IMRAN’S MULTIPLYING WOES

Le Premier ministre pakistanais, Imran Khan, effectuait une visite de deux jours en Chine. Le général Qamar Javed Bajwa, chef de l’armée de Pak, était également arrivé à Beijing un jour avant la visite de M. Khan pour rencontrer son homologue, le général Zhang Youxia, et des hauts responsables militaires de l’Armée de libération du peuple (APL). Le général Bajwa s'est joint au Premier ministre Imran Khan lors de ses rencontres avec le président chinois Xi Jinping et le Premier ministre Li Keqiang. De manière significative, c’était la troisième visite d’Imran Khan en Chine en moins d’un an.

La déclaration conjointe de la visite a réaffirmé la ferme résolution des deux pays «de renforcer encore le« partenariat de coopération stratégique tous-temps entre le Pakistan et la Chine »visant à créer une« communauté d’avenir partagé à l’ère nouvelle ».
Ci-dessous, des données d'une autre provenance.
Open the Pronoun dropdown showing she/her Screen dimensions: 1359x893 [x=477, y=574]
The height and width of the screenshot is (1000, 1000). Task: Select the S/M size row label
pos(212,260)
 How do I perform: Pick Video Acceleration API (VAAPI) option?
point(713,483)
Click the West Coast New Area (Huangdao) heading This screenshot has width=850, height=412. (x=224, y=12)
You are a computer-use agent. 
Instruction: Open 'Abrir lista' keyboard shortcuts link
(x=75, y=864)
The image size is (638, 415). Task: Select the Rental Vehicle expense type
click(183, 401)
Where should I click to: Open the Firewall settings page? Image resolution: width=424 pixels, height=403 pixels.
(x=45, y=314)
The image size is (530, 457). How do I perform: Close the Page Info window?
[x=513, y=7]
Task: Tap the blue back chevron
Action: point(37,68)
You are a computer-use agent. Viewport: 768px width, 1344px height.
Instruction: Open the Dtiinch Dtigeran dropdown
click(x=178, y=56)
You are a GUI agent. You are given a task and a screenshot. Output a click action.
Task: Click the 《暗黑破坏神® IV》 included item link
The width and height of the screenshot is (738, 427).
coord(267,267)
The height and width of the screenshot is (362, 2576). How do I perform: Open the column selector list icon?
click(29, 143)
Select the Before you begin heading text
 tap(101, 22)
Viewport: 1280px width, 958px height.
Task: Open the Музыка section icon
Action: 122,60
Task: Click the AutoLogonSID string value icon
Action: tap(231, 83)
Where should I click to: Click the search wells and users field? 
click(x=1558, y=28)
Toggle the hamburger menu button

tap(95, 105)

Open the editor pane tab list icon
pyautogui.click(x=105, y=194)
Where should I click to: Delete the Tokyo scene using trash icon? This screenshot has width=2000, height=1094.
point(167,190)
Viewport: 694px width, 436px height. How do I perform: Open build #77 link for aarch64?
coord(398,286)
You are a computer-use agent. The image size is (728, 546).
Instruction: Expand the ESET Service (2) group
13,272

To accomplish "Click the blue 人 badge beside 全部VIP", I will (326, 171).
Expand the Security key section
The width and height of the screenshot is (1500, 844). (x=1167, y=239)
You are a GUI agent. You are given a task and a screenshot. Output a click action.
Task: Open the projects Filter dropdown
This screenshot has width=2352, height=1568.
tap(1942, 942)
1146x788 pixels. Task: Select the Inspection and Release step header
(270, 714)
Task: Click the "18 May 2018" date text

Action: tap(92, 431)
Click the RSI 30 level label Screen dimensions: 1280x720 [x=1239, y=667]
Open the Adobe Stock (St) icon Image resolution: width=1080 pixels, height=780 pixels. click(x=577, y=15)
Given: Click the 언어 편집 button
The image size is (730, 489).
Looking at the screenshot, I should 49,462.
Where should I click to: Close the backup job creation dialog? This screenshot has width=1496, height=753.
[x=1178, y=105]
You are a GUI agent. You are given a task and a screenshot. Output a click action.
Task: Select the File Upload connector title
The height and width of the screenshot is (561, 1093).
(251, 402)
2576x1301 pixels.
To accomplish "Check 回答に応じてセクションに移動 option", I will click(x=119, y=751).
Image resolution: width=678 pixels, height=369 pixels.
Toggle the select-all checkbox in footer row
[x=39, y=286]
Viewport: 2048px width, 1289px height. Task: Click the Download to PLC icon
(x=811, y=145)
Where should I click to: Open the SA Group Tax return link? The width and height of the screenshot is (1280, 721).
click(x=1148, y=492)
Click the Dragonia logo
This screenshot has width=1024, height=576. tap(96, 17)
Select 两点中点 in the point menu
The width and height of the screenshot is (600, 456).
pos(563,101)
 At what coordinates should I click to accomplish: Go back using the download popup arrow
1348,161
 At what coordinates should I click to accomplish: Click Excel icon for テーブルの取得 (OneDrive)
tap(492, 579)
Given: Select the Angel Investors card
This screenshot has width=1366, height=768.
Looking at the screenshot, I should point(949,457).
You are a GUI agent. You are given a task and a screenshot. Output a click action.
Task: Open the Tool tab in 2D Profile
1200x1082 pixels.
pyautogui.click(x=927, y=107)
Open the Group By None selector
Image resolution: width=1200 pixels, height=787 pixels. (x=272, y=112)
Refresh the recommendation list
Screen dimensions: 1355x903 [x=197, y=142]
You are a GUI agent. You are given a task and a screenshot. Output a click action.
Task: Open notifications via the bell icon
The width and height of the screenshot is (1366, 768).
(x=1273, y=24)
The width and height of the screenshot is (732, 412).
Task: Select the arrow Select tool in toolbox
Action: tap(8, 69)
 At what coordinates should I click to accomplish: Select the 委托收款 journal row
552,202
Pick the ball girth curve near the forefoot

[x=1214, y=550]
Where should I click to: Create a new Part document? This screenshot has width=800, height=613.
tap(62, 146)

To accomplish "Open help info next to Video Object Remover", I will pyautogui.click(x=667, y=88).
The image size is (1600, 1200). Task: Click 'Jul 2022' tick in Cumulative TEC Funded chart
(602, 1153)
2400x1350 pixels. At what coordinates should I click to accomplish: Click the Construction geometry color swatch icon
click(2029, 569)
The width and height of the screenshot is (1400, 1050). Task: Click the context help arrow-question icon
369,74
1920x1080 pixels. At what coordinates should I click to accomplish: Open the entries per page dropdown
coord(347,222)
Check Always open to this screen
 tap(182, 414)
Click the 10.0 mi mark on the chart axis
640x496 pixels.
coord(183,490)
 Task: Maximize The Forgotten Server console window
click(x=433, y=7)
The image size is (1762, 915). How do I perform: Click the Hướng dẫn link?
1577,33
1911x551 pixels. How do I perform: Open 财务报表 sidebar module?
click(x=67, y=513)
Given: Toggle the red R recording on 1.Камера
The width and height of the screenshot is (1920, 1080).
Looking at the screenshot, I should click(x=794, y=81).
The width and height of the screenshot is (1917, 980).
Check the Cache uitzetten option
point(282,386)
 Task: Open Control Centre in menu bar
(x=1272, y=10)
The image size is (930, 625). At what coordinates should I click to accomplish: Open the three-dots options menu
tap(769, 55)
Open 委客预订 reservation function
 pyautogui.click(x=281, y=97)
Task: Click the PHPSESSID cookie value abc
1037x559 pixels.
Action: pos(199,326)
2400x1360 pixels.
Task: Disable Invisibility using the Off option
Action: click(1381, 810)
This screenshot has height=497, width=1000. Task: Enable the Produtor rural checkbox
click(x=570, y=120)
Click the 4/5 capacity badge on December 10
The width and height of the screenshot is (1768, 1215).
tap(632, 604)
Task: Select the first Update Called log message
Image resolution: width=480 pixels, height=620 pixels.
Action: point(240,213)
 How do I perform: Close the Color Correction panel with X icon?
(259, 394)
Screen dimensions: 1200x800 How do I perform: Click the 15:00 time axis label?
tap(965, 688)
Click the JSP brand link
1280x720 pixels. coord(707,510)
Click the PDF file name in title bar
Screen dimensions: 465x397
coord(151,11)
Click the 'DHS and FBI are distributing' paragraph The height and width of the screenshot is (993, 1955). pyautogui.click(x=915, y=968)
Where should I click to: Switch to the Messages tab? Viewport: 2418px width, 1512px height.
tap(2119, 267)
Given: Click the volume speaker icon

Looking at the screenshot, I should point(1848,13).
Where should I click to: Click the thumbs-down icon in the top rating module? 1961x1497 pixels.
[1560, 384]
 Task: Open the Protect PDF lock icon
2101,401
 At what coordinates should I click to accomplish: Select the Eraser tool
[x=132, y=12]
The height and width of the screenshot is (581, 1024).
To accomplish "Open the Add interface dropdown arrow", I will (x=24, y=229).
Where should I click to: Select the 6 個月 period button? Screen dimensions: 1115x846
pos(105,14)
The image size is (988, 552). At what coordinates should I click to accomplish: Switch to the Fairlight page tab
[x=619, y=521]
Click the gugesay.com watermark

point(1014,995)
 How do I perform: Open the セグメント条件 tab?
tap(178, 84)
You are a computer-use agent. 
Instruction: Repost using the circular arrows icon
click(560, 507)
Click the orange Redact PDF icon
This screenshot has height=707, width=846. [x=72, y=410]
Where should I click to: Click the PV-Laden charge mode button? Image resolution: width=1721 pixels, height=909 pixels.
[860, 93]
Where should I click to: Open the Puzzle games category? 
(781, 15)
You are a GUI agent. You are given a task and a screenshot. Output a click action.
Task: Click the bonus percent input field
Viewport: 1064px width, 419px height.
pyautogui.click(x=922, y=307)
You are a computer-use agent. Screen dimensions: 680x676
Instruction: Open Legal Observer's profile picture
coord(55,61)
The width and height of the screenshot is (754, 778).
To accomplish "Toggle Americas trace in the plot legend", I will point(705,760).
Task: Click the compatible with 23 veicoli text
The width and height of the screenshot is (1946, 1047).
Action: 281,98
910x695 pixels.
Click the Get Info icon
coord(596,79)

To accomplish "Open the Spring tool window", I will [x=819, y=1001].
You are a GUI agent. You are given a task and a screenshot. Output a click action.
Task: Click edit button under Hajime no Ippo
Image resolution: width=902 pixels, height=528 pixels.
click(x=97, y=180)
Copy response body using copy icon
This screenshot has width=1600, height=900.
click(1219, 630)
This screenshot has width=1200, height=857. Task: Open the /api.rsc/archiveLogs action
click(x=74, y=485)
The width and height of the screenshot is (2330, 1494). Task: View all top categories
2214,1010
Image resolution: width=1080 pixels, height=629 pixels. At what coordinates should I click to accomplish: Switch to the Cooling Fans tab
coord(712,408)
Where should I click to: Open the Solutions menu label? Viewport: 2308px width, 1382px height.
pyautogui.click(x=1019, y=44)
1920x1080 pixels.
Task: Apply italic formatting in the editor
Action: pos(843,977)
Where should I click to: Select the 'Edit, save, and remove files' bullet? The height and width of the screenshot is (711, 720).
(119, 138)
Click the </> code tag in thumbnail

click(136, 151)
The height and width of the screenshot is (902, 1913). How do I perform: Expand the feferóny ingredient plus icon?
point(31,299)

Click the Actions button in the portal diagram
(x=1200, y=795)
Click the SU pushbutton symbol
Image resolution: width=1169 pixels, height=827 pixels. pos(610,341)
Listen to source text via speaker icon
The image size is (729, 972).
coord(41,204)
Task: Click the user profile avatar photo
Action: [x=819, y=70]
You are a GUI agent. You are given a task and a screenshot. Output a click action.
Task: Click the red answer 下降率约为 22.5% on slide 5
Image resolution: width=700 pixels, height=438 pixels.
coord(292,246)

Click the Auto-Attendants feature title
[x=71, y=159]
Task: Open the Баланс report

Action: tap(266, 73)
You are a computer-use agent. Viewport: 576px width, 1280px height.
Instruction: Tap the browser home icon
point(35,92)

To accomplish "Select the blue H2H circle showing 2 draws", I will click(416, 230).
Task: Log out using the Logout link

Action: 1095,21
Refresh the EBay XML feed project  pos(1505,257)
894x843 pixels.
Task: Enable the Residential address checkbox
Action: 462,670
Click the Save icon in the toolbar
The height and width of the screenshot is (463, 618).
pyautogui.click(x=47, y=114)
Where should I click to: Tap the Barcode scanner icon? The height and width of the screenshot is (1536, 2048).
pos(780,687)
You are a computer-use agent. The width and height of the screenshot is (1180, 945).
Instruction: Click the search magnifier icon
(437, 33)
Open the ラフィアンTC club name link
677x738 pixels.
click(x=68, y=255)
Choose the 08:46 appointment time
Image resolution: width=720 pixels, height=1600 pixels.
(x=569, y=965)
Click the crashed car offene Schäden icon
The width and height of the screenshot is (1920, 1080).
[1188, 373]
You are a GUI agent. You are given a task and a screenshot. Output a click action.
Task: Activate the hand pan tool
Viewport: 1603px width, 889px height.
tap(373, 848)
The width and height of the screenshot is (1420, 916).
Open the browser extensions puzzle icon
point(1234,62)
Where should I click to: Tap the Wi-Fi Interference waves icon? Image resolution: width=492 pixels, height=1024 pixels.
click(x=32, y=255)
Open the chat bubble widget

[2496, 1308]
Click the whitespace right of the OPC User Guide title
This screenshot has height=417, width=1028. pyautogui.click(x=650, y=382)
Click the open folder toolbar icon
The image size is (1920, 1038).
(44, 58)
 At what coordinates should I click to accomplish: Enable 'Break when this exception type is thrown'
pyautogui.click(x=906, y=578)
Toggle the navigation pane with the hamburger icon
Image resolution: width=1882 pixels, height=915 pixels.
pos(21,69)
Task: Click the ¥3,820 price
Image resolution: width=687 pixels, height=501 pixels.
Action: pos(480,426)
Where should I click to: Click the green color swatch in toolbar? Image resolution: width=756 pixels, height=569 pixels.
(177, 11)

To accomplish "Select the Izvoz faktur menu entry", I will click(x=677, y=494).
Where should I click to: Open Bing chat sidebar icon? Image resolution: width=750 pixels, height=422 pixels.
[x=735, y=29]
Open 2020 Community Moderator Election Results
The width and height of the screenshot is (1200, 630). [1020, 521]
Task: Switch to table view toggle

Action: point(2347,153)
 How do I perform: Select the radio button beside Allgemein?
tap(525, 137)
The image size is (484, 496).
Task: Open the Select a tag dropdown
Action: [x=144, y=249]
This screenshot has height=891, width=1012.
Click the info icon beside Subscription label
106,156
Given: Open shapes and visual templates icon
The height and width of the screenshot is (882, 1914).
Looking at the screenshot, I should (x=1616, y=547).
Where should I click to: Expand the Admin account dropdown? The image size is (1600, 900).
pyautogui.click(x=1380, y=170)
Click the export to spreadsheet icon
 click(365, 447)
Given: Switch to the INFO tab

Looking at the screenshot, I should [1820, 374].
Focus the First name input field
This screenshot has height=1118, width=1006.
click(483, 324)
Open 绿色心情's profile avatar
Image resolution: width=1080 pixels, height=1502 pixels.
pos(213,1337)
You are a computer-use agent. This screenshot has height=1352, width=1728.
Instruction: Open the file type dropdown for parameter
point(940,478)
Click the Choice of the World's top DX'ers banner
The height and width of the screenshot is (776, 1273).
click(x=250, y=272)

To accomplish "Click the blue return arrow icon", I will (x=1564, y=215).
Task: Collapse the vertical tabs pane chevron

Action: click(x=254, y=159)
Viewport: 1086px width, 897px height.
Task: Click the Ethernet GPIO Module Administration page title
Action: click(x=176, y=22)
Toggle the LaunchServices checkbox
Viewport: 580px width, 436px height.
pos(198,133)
Comme on pouvait s'y attendre, la déclaration contenait également un paragraphe sur la situation au Jammu-et-Cachemire. Tout en satisfaisant le Pakistan avec sa référence aux résolutions de l'ONU, qui, vous le savez peut-être, ne peuvent pas être appliquées, Pékin a envoyé un message clair au Pakistan lui demandant de résoudre le problème avec l'Inde de manière bilatérale.

Il est important de noter que la visite d’Imran a eu lieu quelques jours seulement avant celle du Président chinois en Inde et la réunion du Groupe d’action financière (GAFI) qui évaluerait le respect par le Pakistan de ses propres engagements et déciderait s’il serait poussé de la liste noire à la liste noire. Il était naturel de s'attendre à ce que, lors de leurs réunions avec les plus hauts dirigeants chinois, M. Khan et le général Bajwa s'attardent sur la question du Cachemire et envoient un message indiquant que les deux pays sont toujours sur la même page. Cependant, au crédit du président Xi, il n’a pas du tout abordé la question du Cachemire lors de la réunion au sommet informelle avec le Premier ministre Modi à Mamallapuram.

Toutefois, le discours de M. Khan à l’Assemblée générale des Nations Unies ainsi que sa visite en Chine ont suscité des réactions mitigées chez lui. La plupart des commentateurs au Pakistan ont été réalistes dans leur évaluation. Ils ont jugé que, quelle que soit la difficulté avec laquelle Imran tenterait de maintenir sa monnaie politique au Pakistan, l'impact total de ses efforts sur la décision indienne de révoquer les articles 370 et 35A de la Constitution indienne et de réorganiser l'État du Jammu-et-Cachemire serait nul.

D’autres ont affirmé que par le passé, Zulfiqar Ali Bhutto, Benazir Bhutto et Nawaz Sharif avaient prononcé de tels discours sans avoir beaucoup d’effet sur l’approche indienne au Cachemire. Nous avons également procédé à une évaluation sobre de l'évolution du paysage stratégique mondial et à une reconnaissance à contrecoeur de l'ascendant de l'Inde au niveau international, en termes de potentiel énergétique et de pertinence pour toutes les puissances mondiales, y compris la Chine, en tant que partenaire naturel pouvant servir leurs intérêts. ainsi qu’un rôle plus important dans l’instauration de l’ordre mondial émergent.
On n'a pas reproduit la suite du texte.